Stored data:
• • • • •

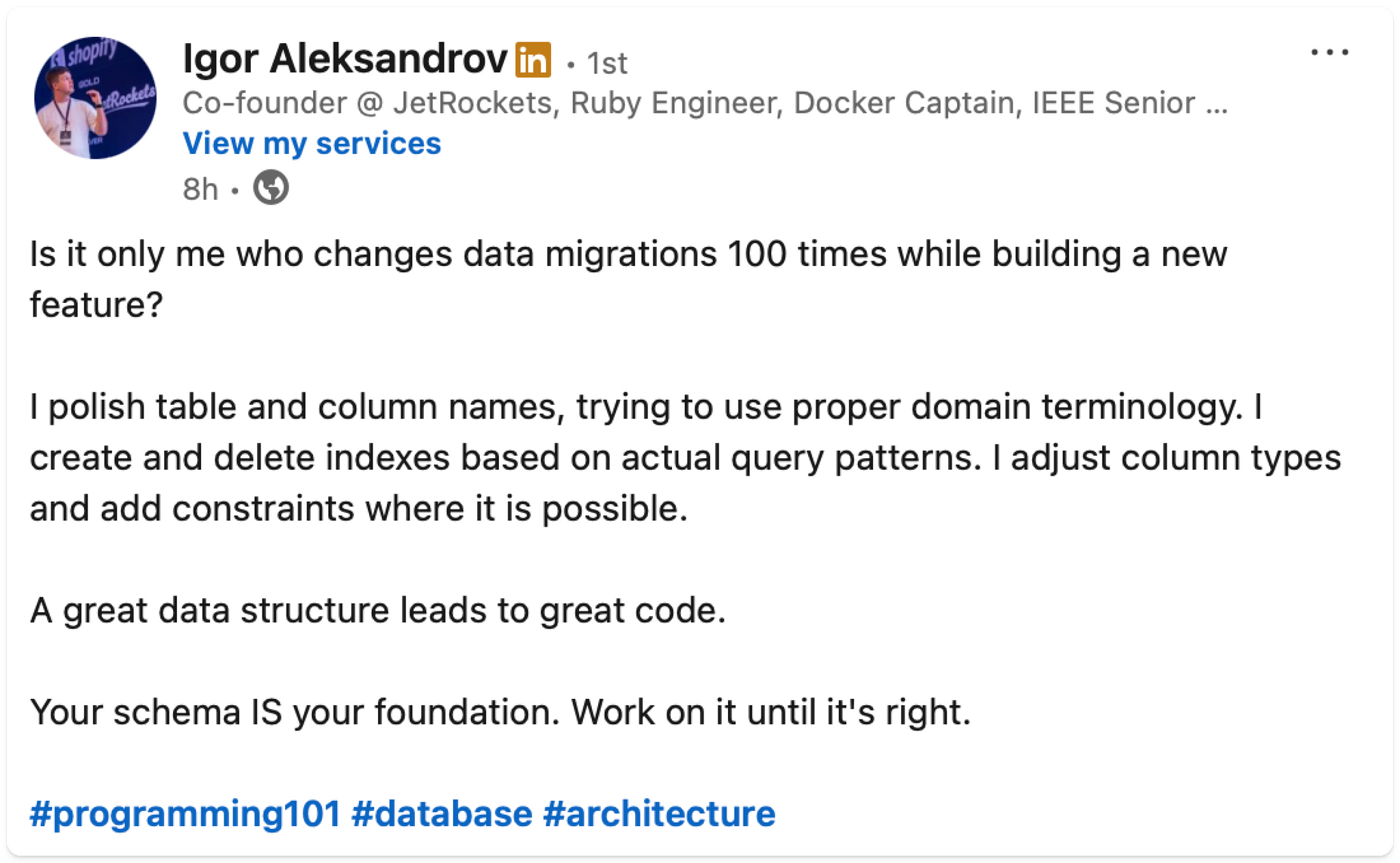Screen dimensions: 1400x863
Task: Select the #architecture hashtag
Action: pos(659,814)
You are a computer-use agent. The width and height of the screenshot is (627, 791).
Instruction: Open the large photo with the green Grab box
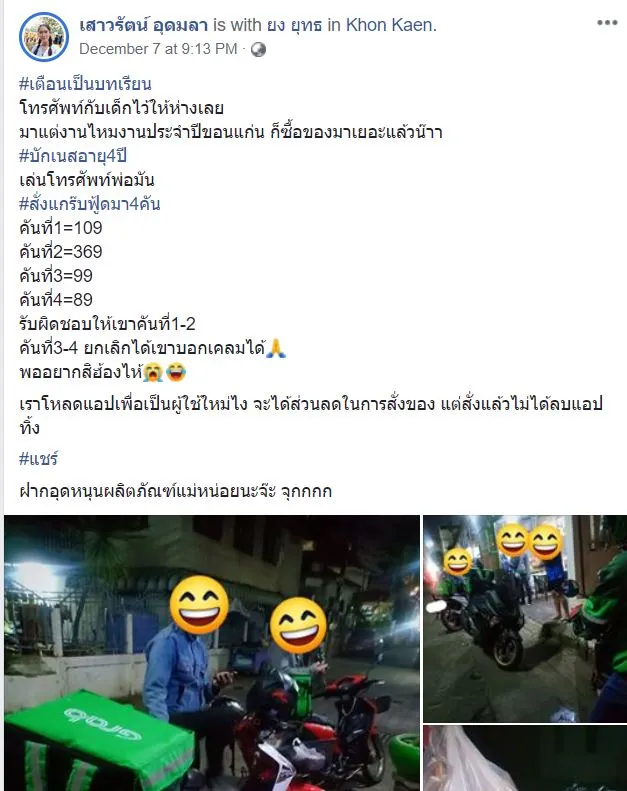212,653
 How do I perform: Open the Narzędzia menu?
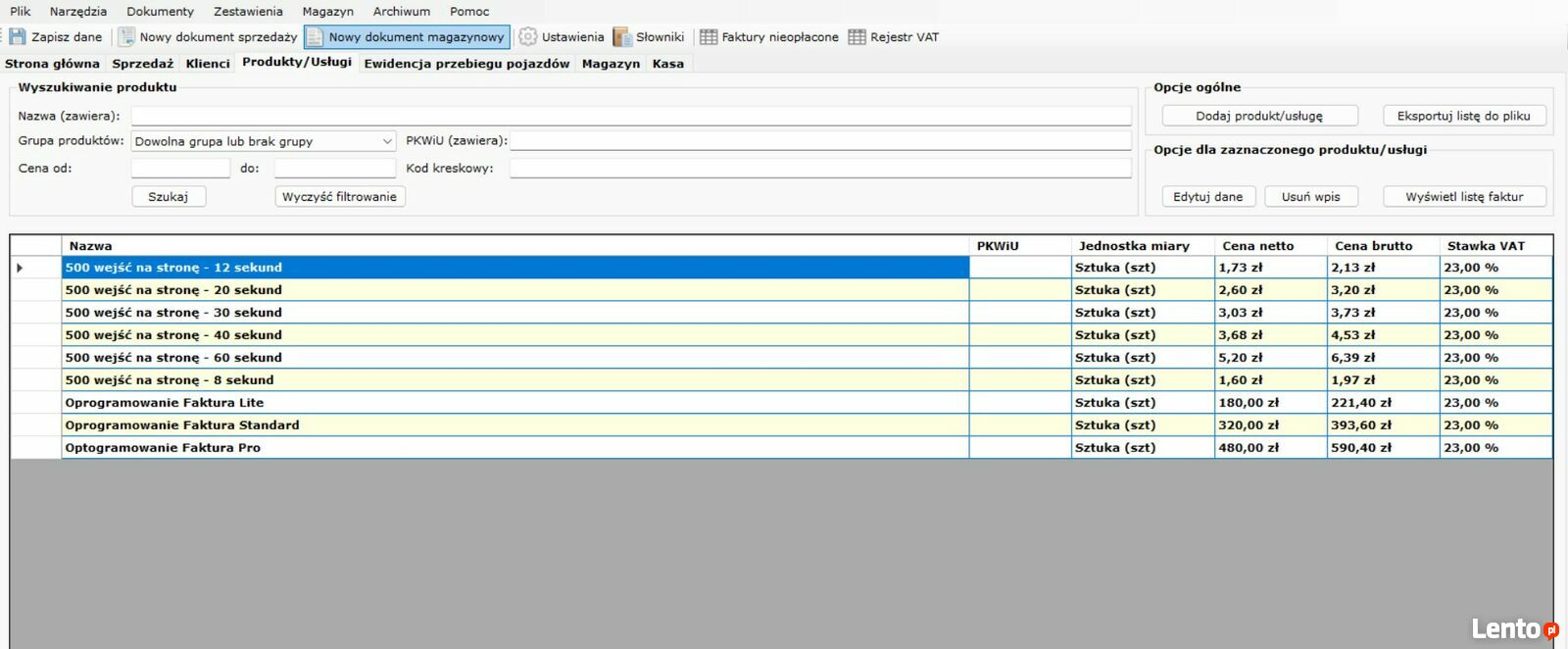78,11
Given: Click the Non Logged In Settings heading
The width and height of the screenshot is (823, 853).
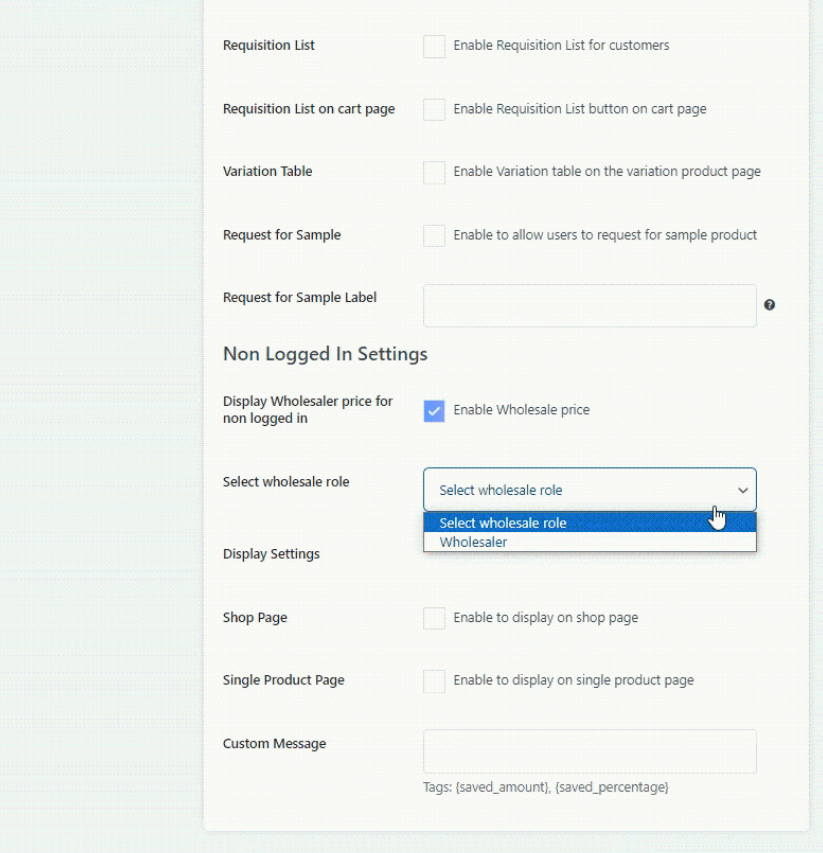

• • • • •

• _Task statement_:
Word for word, restate the lines from the line with "Given: Click the" through the last line of the entries, and nothing beyond them. Omit pictures.

• _Your solution_:
Given: Click the Non Logged In Settings heading
The width and height of the screenshot is (823, 853).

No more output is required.